Aug 24, 2004 08:06
So starting school yesterday was cool. But I was in a good mood until I stopped to chat with my friend Noelia after my first class & we both had a break before our next one. We sat at a table & she started talking about Chad yet again... Grrrr she never shuts up about him & it bugs me sooooo much. She started telling me that she wishes she didn't like him so much, and that she wishes she didn't mess around with him, etc. She told me they would of had sex if he would of had a condom & all those details I just didn't at all need to hear. It made me sooooo upset... I just wanted to scream!!!! Everytime we hangout now, all she wants to do is talk about him. I just feel like she is somehow trying to run in the fact that she got him first. I thought I was doing something right by getting to know him first as friends & she totally goes & takes him & seduces him & shit. Grrrrr what a hoe! I love her to death, we grew up together, but she has done this to me twice & it's fucked up! I can't believe it... It makes me feel soooo uncomfortable around her & him. He is like my best guy friend & I don't want to loose his friendship at all over this. But I feel soooo outta place & all. I really thought he was different then every other guy I have liked. But then out of all people he fools around with her & she likes to rub it in. I know he feels bad becuz he knows he lost everything he could of had with me beyond friendship. It just makes me sad that yet another guy fucks things up bewteen us. He said h was cool with being friends & I didn't care he was seeing other people. But then he kept telling me I was the only one he cared about & then goes off & almost had sex with her & calls me the next morning becuz he felt guilty. He really fucked this one up. God!!! Im never going to have a boyfriend again at this rate. Again every time I think Im doing something right, it's never good enough for someone else. Grrrrr whatever! I just wanna try to advoid her at school & work if I can help it. I need to not hear about all her issues they need to work out themselves. I talked to Jesskya about it & she's soooo understanding. She is the sweetest ever! She made me a little cute pillow thats pink & it has a little pocket! hehehe I never knew she liked to sew.

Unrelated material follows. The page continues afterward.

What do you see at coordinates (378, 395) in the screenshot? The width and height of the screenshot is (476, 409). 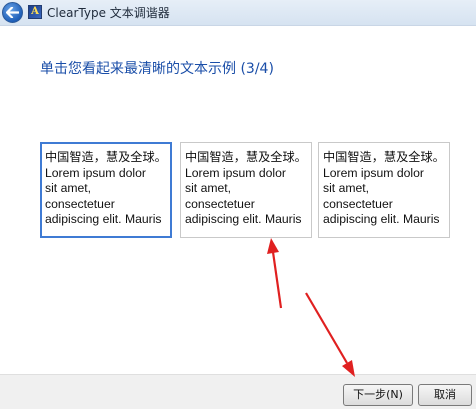 I see `next-button: 下一步(N)` at bounding box center [378, 395].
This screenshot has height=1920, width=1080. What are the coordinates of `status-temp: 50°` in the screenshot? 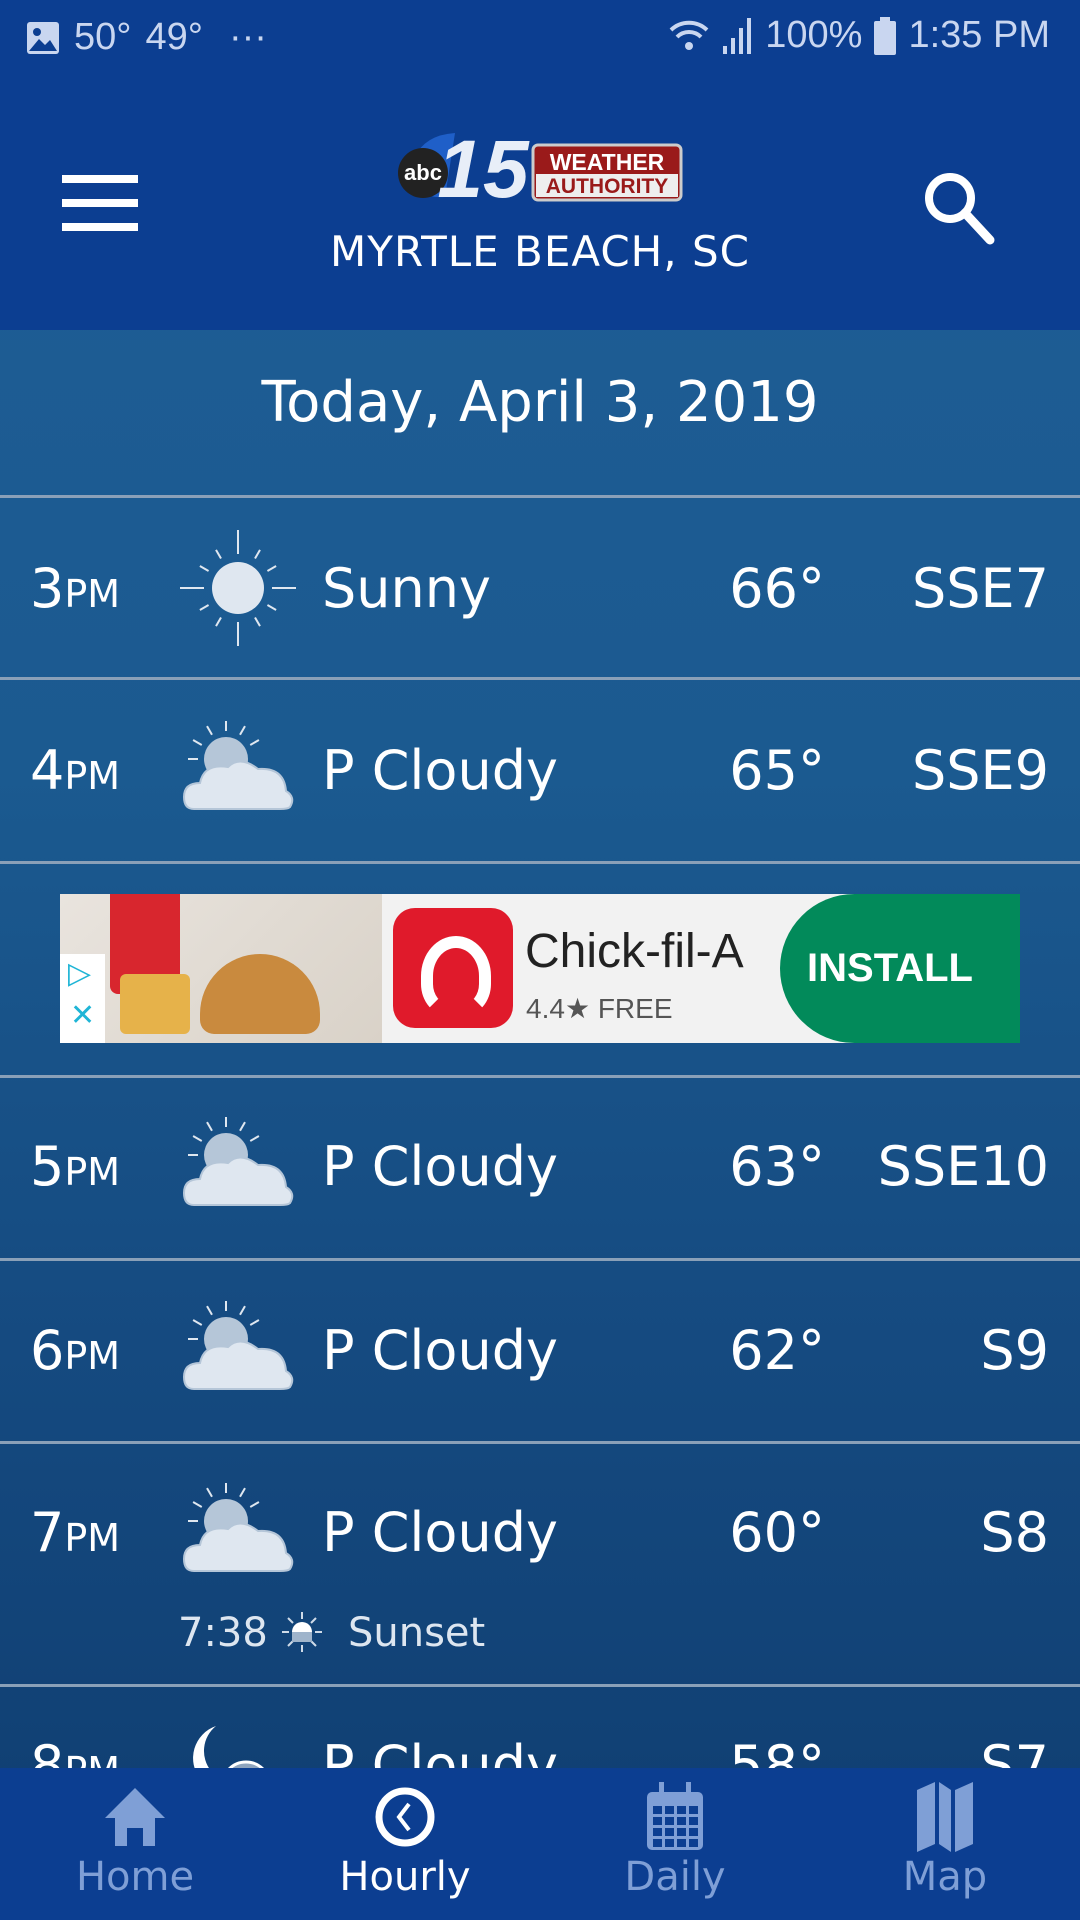 It's located at (103, 37).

Well today school was much better then yesterday. I only had one class & my lab was canceled, so I ran into my old friend Daisy & talked to her for a bit in the computer lab until Courtney called me to meet me at her car. I also didn't see Noelia or Val. Val is this HOTT soccer chick I met & hungout with for a while, but she was a total closet case. Like worse then me on not being out to everyone. I think she stopped hanging out with me becuz she thought I was "too out". Blah! I saw her yesterday while talking to Noelia & I totally put my head the other way. I think she saw me anyways, but didn't say hi, so whatever. I used to like her soooooo much & it will be better if I just don't talk to her & avoid her at any cost. I mean what do you say to the person you really liked & then all of the sudden ditched you??? I dunno.. Any advice??
I hungout with Chad, Cory & his g/f Tabby yesterday night & got dinner at stake & shake. I ran into Ryan as well. Man was that werid!! he kept holding my hand & flirting. Cory said that Chad should of said something about it.. Which makes me think that Cory has no idea what is going on with Chad & Noelia right now. Blah! I told Chad how I felt & it made me feel really werid, but he just said h was sorry he ever did it & he was sorry he was "just another one of my disapointments".. I dunno.. Blah! It's werid how when you start dating someone that everyone in the past that never gave you a chance or whatever seems to pop up & like you again or whatever.. lol
Oh yeah & if you ever ride in Courtneys car, be careful & don't drop anything becuz you will never fnd it again in her dirty car..lol. I dropped my glasses & almost couldn't find them.. lol. I told her we are gonna clean out her car soon!!!